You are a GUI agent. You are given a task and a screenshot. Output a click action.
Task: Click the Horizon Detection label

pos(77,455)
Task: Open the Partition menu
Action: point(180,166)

###

## TASK OBJECTIVE
Print every record above exactly as it stands.

## WRITTEN ANSWER
You are a GUI agent. You are given a task and a screenshot. Output a click action.
Task: Click the Horizon Detection label

pos(77,455)
Task: Open the Partition menu
Action: point(180,166)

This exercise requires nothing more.